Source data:
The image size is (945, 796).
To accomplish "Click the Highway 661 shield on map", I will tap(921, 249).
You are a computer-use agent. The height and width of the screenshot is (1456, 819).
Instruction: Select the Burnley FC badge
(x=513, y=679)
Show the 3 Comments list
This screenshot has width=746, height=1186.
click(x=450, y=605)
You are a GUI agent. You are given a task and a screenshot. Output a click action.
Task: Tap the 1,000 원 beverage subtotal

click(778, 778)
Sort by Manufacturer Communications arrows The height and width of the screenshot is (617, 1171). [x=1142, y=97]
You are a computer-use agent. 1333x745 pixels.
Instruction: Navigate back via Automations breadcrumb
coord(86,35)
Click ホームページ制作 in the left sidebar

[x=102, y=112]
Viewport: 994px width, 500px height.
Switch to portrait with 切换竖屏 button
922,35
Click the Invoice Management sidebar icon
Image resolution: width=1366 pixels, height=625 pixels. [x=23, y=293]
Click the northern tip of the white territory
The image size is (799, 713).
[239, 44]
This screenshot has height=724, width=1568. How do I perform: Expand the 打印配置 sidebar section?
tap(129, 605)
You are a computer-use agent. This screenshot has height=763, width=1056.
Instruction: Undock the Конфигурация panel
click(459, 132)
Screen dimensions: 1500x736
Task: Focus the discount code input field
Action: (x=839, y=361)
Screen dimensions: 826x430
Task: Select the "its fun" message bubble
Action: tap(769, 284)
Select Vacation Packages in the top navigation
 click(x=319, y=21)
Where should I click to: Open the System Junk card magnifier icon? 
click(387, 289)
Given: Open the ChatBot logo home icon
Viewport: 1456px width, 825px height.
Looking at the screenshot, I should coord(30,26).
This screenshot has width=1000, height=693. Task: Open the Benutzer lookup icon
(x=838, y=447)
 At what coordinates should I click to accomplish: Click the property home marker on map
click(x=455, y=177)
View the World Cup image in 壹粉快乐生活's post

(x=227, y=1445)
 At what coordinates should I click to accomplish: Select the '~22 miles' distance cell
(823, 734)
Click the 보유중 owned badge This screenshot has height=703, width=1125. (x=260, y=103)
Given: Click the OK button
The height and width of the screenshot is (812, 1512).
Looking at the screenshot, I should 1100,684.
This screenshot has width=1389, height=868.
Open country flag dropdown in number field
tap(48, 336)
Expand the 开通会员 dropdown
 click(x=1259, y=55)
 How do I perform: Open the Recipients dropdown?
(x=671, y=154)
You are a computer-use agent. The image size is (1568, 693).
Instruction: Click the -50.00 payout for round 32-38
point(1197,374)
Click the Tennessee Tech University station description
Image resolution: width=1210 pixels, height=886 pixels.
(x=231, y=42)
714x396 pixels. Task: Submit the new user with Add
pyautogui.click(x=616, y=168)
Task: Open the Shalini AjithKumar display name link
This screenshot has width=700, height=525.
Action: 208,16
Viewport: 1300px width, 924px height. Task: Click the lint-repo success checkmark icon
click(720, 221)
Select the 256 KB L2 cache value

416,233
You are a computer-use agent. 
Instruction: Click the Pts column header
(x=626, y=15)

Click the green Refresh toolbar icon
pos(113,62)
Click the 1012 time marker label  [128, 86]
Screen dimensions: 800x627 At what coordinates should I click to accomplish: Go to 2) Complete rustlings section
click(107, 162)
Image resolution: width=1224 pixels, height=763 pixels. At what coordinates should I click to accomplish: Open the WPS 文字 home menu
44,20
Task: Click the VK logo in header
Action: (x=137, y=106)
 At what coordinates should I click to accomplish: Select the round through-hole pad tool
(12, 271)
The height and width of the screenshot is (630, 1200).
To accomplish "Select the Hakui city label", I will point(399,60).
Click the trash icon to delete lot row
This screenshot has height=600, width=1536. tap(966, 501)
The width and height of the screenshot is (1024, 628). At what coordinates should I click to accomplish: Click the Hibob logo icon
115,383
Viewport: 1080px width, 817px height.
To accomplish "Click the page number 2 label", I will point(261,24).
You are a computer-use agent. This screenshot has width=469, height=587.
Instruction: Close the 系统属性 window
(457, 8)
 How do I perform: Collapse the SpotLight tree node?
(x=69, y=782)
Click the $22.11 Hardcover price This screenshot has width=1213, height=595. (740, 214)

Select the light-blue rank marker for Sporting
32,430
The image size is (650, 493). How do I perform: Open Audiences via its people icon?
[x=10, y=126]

Your task: Would you please return all lines of the data that include the word "computer"?

Solution to this problem:
You are a computer-use agent. The height and width of the screenshot is (1456, 819).
You are a computer-use agent. 1333x745 pixels.
You are a computer-use agent. This screenshot has height=763, width=1056.
You are a computer-use agent. The image size is (1568, 693).
You are a computer-use agent. 
You are a computer-use agent. This screenshot has width=469, height=587.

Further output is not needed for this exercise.